* **ESTRATTO**:
-----

CIVITAVECCHIA – Diversi punti snocciolati, altri meno. E molti di più. Questo il sunto dell’ultimo Consiglio comunale di oggi presso l’aula Pucci del Comune di Civitavecchia.
Passato coi voti della maggioranza il piano di ristrutturazione della Civitavecchia Servizi Pubblici. Un piano, quello 2026-2030, che nei fini strategici non ammette aumenti di capitale di una società che proviene da anni complicati: un riequilibrio che dunque dovrà avvenire attraverso il contenimento dei costi e la dismissione di attività poco strategiche o remunerative. Alla base del nuovo piano quinquennale il rinnovo dei contratti di servizio alla luce della normativa sui servizi pubblici locali.
Più problemi vengono generati dal servizio pubblico del TPL, il Trasporto Pubblico Locale, destinato a passare in mano alla Regione Lazio già nei prossimi mesi di primavera. Un problema evidente, opposizione più che preoccupata, Amministrazione che tra nubi sempre più dense vaglierebbe soluzioni alternative ma il dato di fatto è che si rischia di perdere un servizio particolarmente remunerativo per le casse del Pincio, considerando che solo quello Porto-Stazione oggigiorno genera ricavi sul milione e mezzo di euro.
Infine, una mossa dell’Amministrazione particolarmente mediatica in tempi in cui le polemiche sul potenziale abbattimento dei lecci in Piazza Regina Magherita per la riqualificazione del mercato dominano le copertine cittadine. Il Pincio ha infatti varato all’unanimità un progetto di acquisizione di 10 ettari di terreno da destinare ad un nuovo bosco urbano, per predisporre tale area successivamente a finanziamenti regionali o europei. Il tutto per una Civitavecchia più verde.

-----

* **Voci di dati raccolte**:
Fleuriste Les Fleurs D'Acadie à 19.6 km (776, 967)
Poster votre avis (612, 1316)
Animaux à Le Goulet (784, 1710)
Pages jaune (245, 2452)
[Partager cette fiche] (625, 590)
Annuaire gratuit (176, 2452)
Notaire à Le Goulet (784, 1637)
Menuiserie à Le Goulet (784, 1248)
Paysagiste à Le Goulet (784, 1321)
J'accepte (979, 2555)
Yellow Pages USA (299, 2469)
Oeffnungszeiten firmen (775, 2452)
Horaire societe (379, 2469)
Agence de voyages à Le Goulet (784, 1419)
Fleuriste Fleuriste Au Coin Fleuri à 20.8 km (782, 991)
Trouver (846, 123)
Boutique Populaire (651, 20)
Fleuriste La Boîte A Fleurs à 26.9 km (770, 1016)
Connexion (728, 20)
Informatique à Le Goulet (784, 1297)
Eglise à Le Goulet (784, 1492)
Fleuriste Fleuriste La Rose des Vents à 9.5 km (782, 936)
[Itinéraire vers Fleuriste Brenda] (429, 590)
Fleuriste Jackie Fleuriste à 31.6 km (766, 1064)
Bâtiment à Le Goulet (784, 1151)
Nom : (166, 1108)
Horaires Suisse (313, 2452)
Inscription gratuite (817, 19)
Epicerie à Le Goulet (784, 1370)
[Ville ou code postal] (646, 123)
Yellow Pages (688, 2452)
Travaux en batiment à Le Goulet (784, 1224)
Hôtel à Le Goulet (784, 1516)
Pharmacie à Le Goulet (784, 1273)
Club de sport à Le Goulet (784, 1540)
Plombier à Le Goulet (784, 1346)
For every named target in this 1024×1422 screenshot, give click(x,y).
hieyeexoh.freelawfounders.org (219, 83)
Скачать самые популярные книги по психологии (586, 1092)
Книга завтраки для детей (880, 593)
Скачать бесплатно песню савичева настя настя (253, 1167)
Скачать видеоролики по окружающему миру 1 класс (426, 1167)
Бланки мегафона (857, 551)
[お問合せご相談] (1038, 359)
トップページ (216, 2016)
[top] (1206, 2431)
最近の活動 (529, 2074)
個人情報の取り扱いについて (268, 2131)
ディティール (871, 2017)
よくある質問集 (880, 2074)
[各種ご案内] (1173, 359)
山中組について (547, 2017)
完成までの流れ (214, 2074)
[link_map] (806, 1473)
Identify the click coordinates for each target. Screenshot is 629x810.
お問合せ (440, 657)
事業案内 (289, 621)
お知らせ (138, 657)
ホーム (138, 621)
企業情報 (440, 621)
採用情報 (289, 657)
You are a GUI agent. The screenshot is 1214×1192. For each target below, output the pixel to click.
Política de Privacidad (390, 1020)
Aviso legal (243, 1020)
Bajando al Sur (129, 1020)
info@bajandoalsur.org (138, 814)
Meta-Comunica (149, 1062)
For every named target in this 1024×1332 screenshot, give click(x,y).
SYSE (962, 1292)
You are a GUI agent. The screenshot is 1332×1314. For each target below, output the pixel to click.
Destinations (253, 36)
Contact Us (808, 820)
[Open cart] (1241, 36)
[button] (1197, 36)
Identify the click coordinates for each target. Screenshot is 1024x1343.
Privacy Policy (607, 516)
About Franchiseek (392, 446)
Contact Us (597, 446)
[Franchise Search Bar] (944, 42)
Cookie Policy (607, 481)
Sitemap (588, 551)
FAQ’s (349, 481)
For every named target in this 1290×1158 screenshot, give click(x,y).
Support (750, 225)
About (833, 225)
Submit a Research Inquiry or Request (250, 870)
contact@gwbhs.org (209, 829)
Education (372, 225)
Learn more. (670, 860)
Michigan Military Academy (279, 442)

-----

* **IL COMPITO**: Traduci in inglese questa frase dell'articolo sul Consiglio comunale di Civitavecchia: «Alla base del nuovo piano quinquennale il rinnovo dei contratti di servizio alla luce della normativa sui servizi pubblici locali.»

* **SOLUZIONE**: At the basis of the new five-year plan is the renewal of the service contracts in light of the regulations on local public services.